Eine Art Testfall dafür ist ebenfalls in Thüringen zu beobachten. Seit der Regierungskrise 2020 führt Ministerpräsident Bodo Ramelow (Linke) dort eine rot-rot-grüne Minderheitskoalition, die für alle Entscheidungen mindestens vier Stimmen aus der Opposition braucht.

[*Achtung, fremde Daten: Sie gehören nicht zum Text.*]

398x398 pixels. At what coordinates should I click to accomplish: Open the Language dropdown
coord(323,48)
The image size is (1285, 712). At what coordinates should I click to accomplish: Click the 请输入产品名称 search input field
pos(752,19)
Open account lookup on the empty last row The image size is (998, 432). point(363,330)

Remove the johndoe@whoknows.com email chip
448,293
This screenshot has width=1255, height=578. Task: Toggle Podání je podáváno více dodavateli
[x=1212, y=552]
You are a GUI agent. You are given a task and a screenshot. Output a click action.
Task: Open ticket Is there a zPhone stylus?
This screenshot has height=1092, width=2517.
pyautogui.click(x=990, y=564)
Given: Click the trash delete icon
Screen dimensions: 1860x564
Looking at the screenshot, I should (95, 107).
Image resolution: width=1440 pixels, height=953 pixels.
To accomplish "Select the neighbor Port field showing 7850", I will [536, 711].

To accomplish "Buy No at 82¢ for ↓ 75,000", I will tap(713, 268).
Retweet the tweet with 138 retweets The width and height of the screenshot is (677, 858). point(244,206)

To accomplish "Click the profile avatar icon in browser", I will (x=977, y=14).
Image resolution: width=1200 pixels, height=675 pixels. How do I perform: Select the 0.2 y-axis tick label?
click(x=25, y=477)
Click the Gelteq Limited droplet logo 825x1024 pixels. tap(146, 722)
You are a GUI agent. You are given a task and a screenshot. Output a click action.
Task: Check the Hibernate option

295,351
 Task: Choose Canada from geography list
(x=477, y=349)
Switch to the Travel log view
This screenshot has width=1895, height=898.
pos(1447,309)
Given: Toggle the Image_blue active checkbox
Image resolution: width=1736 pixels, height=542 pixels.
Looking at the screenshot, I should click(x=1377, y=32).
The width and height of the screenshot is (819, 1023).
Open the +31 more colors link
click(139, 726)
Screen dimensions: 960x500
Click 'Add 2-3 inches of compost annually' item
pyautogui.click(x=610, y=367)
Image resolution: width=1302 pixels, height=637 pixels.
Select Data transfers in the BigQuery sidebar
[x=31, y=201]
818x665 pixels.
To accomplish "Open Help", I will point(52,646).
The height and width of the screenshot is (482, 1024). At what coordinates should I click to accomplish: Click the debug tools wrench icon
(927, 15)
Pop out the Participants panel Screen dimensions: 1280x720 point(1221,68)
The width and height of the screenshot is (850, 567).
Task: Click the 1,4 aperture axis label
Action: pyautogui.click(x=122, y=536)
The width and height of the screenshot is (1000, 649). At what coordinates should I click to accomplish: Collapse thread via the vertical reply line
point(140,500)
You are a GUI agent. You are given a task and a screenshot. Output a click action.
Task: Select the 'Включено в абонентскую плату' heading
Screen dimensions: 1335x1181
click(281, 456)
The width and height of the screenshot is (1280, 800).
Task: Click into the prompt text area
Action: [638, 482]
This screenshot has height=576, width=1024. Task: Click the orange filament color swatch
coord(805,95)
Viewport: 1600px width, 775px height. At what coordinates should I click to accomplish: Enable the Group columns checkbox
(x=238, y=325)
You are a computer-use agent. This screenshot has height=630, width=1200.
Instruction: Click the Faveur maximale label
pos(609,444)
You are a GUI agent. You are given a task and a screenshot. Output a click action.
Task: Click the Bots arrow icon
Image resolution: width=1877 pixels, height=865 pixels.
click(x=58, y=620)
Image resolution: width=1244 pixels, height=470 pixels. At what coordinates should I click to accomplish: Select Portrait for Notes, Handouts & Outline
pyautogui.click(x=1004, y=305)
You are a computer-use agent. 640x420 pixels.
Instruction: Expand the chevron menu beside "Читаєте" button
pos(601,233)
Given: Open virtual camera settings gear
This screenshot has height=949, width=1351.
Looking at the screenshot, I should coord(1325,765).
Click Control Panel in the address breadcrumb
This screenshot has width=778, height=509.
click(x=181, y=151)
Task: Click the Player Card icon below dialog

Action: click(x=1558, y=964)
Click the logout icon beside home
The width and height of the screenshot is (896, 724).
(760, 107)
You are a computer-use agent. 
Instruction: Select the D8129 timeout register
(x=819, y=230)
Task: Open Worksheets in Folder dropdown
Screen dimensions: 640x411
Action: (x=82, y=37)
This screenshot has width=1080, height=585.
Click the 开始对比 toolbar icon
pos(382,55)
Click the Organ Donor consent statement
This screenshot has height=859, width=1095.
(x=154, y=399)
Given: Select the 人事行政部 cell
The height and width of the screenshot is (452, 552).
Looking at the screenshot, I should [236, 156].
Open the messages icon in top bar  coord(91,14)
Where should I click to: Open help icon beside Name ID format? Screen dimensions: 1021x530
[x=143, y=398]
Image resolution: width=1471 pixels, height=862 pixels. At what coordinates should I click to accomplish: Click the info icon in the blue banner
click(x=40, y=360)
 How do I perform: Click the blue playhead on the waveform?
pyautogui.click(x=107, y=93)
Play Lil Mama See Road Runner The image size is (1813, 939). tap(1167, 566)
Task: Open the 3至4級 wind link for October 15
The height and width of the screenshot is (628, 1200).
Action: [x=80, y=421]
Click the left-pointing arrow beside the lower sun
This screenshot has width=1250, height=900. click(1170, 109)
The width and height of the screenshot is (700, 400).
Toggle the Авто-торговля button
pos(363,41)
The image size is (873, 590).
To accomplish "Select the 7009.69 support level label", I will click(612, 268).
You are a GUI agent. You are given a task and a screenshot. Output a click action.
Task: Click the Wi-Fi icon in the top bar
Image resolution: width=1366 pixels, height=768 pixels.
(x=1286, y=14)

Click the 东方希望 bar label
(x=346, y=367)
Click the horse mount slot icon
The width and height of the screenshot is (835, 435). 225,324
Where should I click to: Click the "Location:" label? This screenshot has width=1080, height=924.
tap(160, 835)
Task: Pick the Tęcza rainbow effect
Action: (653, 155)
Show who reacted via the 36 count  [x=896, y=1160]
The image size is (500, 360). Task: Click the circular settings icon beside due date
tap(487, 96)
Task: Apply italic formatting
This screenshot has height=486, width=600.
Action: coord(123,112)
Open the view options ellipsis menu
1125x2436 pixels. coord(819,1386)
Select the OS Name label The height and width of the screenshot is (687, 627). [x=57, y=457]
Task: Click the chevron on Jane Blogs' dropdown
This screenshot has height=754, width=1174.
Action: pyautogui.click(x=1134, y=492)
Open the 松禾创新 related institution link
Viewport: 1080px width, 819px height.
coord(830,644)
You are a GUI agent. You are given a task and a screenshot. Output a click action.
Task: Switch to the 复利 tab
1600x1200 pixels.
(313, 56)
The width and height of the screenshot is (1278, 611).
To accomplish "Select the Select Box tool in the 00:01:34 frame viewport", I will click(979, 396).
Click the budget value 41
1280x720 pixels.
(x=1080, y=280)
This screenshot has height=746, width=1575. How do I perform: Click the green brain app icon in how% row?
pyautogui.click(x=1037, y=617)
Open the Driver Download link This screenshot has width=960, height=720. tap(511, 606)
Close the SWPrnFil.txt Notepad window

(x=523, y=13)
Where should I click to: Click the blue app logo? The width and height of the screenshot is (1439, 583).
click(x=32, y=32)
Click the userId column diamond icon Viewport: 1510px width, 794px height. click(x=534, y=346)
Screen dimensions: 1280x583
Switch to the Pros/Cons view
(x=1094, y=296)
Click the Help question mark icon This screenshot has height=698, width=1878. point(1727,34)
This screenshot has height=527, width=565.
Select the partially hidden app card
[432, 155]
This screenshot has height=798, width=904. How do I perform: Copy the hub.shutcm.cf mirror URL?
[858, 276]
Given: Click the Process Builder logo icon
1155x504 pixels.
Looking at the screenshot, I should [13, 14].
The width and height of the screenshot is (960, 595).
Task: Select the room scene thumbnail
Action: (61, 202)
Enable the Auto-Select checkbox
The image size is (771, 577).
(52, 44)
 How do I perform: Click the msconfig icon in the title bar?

Dafür geht Rot-Rot-Grün vor allem auf die CDU zu und ihren Partei- und Fraktionschef Mario Voigt.
Die CDU ist damit in einer Sandwich-Position zwischen der Regierung und der AfD, die im Landtag auf Totalopposition setzt. «In der öffentlichen Wahrnehmung wird die AfD damit zur einzigen Oppositionspartei», sagt der Erfurter Politikwissenschaftler André Brodocz. «Das spielt ihr in die Hände.» Wenn die Wahl des ersten AfD-Landrates in Sonneberg als Warnschuss verstanden werde, «dann vor allem für die CDU». Allparteienkoalitionen oder Allianzen zur Eindämmung der AfD würden nicht funktionieren, sagt Brodocz voraus. «Die Lösung kann nicht ein Stabilitätspakt für Deutschland sein.»